Miranda on the moon
Miranda Otto talks to Michelle Robinson about her role as 1950s poet Elizabeth Bishop.
Miranda Otto loves a challenge.
The flame-haired Australian actress is performing that juggling act that mothers with careers know so well.
Perhaps most famous for her role as the noblewoman Eowyn in Lord of the Rings, Otto limits herself to roles that cause the least disruption to her 9-year-old daughter, Darcey, and actor husband, Peter O’Brien.
The 46 year old made the exception for a biopic on American poet Elizabeth Bishop, Reaching for the Moon.
Set in 1950s and 60s Brazil, the drama details struggling alcoholic and bashful writer Bishop and her love affair with feisty architect Lota de Macedo Soares.
Otto was thrilled to land the role.
‘‘I like period work because of the restrictions that there were for women, I like having something to play against. I find the modern world very, very free. I find that harder.’’
Knowing little of the Pulitzer Prize winning Bishop, Otto took time to study her poems and began to embody the character.
‘‘I just always love characters that take time,’’ Otto says. ‘‘I didn’t think it would be right to change too much of her character to make her into someone that would be easy to get to know.
‘‘I guess I really like characters that have strong obstacles to work against. I like repressed characters. I enjoy the sort of bottling of that kind of energy.’’
Directed by Brazilian Bruno Baretto, the film was 17 years in the making.
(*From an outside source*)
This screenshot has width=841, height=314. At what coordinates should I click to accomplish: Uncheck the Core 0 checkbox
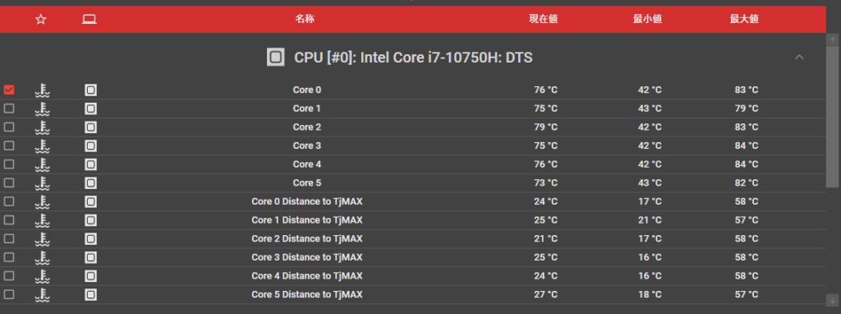tap(8, 90)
Baretto’s mother bought the rights to the book in the hope that famed local actress Gloria Pires would star in it.
A window of opportunity arrived in Pires’ schedule, allowing her to play Bishop’s charismatic lesbian lover. ‘‘Gloria totally embodied her character,’’ Otto says.
Otto was impressed with how comfortable Pires was with English and how hard she worked to get there. ‘‘She’s the Julia Roberts of Brazil.
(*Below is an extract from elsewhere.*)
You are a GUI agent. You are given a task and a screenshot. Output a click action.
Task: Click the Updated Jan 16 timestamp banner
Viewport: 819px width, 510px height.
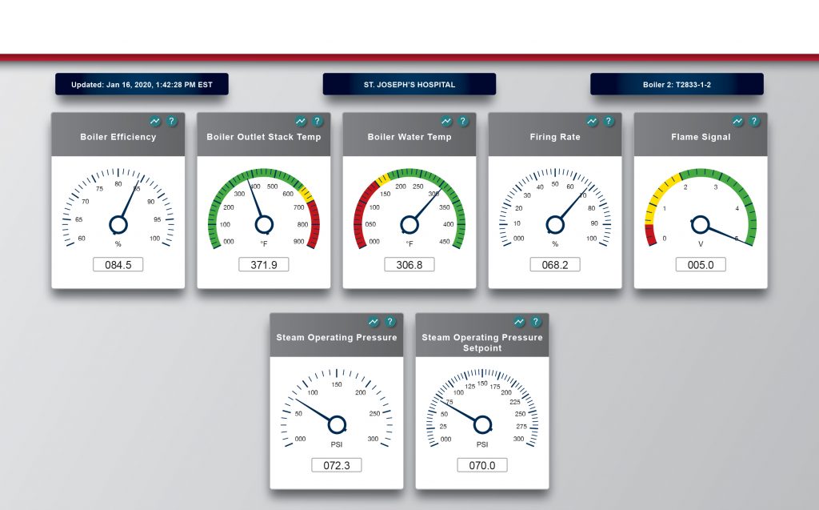coord(142,84)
‘‘Everyone loves her. She’s so warm and dynamic.’’
The film is not without its erotic scenes between the pair. But they weren’t the most challenging for Otto. ‘‘It was the drunken dance.
‘‘I enjoyed the music but I found that really hard on the day. How do you make a drunk person interesting?’’
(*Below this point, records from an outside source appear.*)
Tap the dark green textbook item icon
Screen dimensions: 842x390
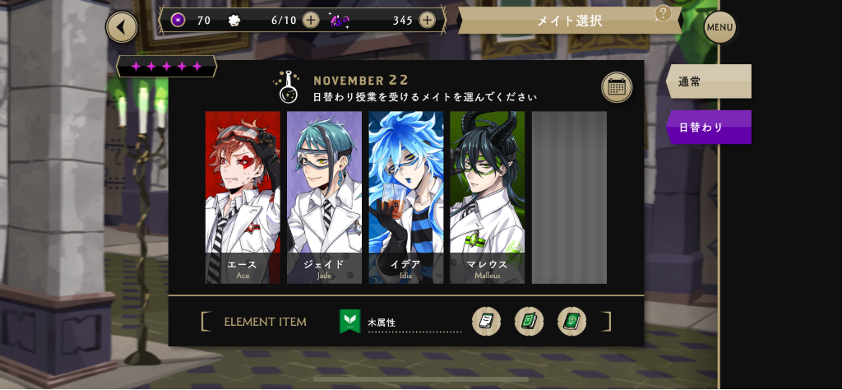coord(572,322)
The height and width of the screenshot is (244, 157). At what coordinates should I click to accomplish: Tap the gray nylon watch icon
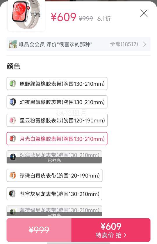point(13,194)
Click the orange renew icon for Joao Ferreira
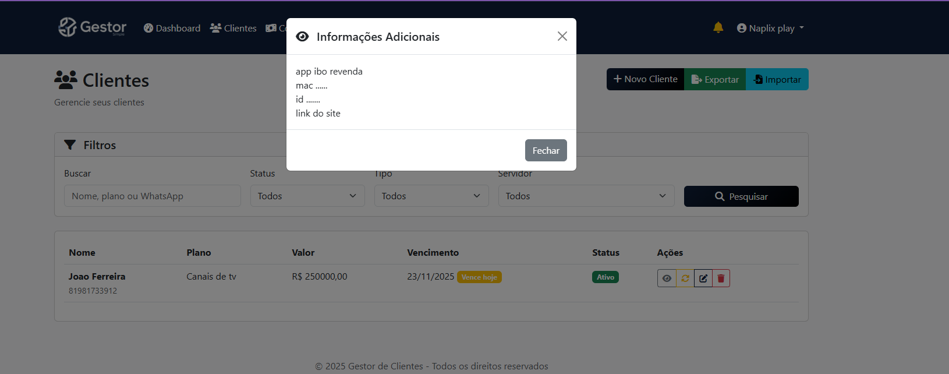 point(685,278)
Otto battled to balance being true to Bishop’s character, which she described as ‘‘uptight’’ in a recent Sydney Morning Herald interview, and the director’s desire for her to be likeable.
On screen, Otto’s Bishop appears somewhat aloof, at times selfish and often struggling to grasp the impact of her actions on others.
But Otto defends these perceived traits. ‘‘She’s a very discreet person.
‘‘She’s the product of an East Coast upbringing, that get-on- with-it protective layer,’’ Otto says. ‘‘I think she was a survivor, she went through a heck of a lot.’’
Bishop lost her father when she was 8 months old and her mother was institutionalised for mental illness when Bishop was 5.
‘‘She was more used to losing people than others were. Whereas Lota’s so used to achieving anything she wants, so any sort of loss is discombobulating,’’ Otto says.
‘‘‘I just found it really interesting working on someone like that, she was fiercely driven.’’Otto has spent the last 18 months based in Los Angeles with her family, saying it’s easier than trying to balance her daughter’s schooling in Australia with travelling for work.
Another film project, The Homesman, starring Tommy Lee Jones, Hilary Swank and Meryl Streep, was released at the Cannes Film Festival and will make its way Down Under later this year.
Otto hasn’t been back to New Zealand since filming Lord of the Rings. She missed out on an opportunity to visit for a cousin’s wedding recently due to a clash with her work schedule.
‘‘I loved Wellington, where I was based for five or six months filming. The South Island’s beautiful but I love windy Wellington.’’ Reaching for the Moon premieres at the NZ Film Festival on July 25.